---- Texto do exercício

Portanto, de um lado a decisão reconheceu que o réu violou sim a seção 13 da Lei dos Direitos Humanos em apenas uma das alegações formuladas pelo autor (no tocante ao artigo referente aos "Segredos da AIDS"); de outro, reconheceu a incompatibilidade da seção 13 (que cuida do discurso do ódio), combinada com as seções 54(1) e (1.1) da Lei dos Direitos Humanos, em relação ao dispositivo contido na seção 2(b) da Declaração de Direitos e Liberdades, que assegura a liberdade de expressão, todas do Canadá. É que aquelas restrições estabelecidas à liberdade de pensamento, crença, opinião e expressão não seriam limites razoáveis dentro do significado da seção 1 da Declaração.

Diante disso, e atendendo as particularidades do sistema jurídico canadense, a Corte deixou de aplicar os dispositivos da Lei dos Direitos Humanos no tocante à alegação do autor contra o réu, bem como não expediu qualquer ordem contra ele.


Notas

  1. KRASHINSKY, Susan. Canadian Human Rights Tribunal: Hate speech law ‘violates’ charter. The Globe and Mail. Canadá, p. A5, 03.09.2009. Disponível na internet: http://www. theglobeandmail.com/news/national/hate-speech-law-violates-charter-rights-tribunalrules/article1273956/ [04.09.2009].
  2. A referida lei amplia a vedação às práticas discriminatórias. Divide-se em quatro partes principais: as discriminações proibidas, a Comissão de Direitos Humanos Canadense, as práticas discriminatórias e disposições gerais, e a aplicação. Logo na primeira parte, que compreende as seções 5 a 25, destaca-se a 13 sobre as mensagens de ódio (hate messages): "13. (1) It is a discriminatory practice for a person or a group of persons acting in concert to communicate telephonically or to cause to be so communicated, repeatedly, in whole or in part by means of the facilities of a telecommunication undertaking within the legislative authority of Parliament, any matter that is likely to expose a person or persons to hatred or contempt by reason of the fact that that person or those persons are identifiable on the basis of a prohibited ground of discrimination". Em seguida, traz a exceção: "(2) Subsection (1) does not apply in respect of any matter that is communicated in whole or in part by means of the facilities of a broadcasting undertaking". O próximo dispositivo dispõe: "(3) For the purposes of this section, no owner or operator of a telecommunication undertaking communicates or causes to be communicated any matter described in subsection (1) by reason only that the facilities of a telecommunication undertaking owned or operated by that person are used by other persons for the transmission of that matter". Disponível na internet: http:// www.efc.ca/pages/law/canada/canada.H-6.part-1.html#5 [04.09.2009]. Para informações didáticas sobre a lei, consultar: http://en.wikipedia.org/wiki/Canadian_Human_Rights_Act [04.09.09].
  3. Disponível o sítio de tal tribunal na internet: http://www.chrt-tcdp.gc.ca/ [04.09.09].

--------
---- Entradas listadas

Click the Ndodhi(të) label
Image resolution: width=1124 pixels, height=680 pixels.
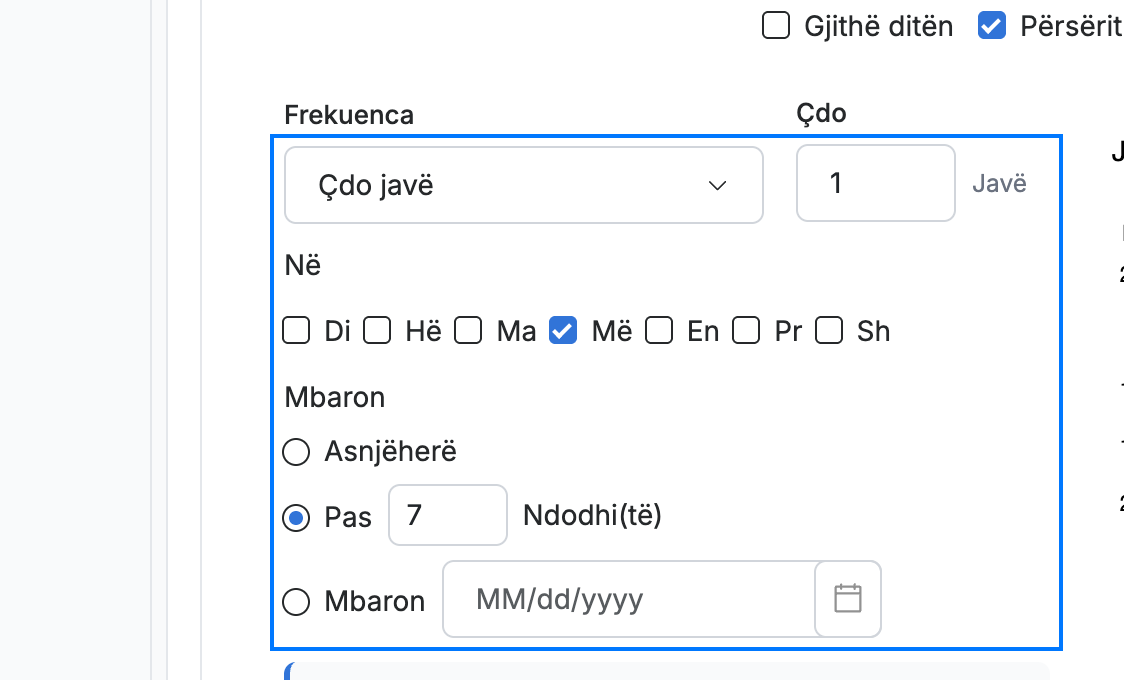pos(592,515)
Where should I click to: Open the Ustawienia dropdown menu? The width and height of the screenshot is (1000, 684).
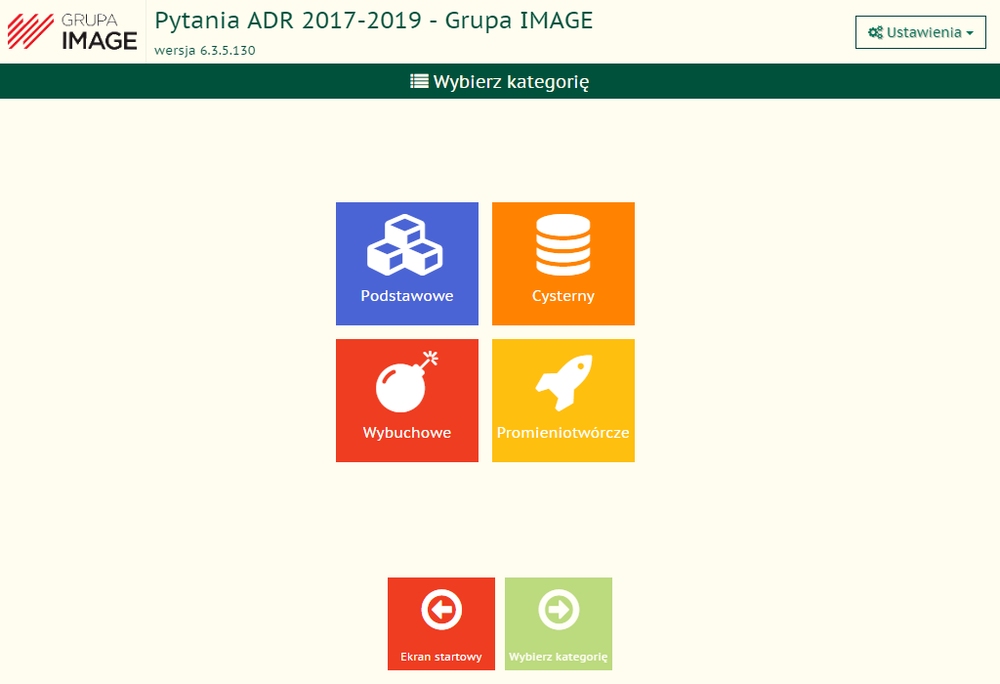pos(920,32)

--------

§ **Atividade 1**:
De acordo com o texto do exercício, em qual das alegações do autor ficou reconhecido que o réu violou a seção 13 da Lei dos Direitos Humanos?
§ **Atividade 2**:
Com base no texto do exercício, explique por que a seção 13, combinada com as seções 54(1) e (1.1) da Lei dos Direitos Humanos, foi considerada incompatível com a seção 2(b) da Declaração de Direitos e Liberdades.

§ **Resolução 1**:
Na alegação referente ao artigo sobre os "Segredos da AIDS".

§ **Resolução 2**:
A seção 2(b) da Declaração assegura a liberdade de expressão. As restrições que esses dispositivos impõem à liberdade de pensamento, crença, opinião e expressão não seriam limites razoáveis dentro do significado da seção 1 da Declaração.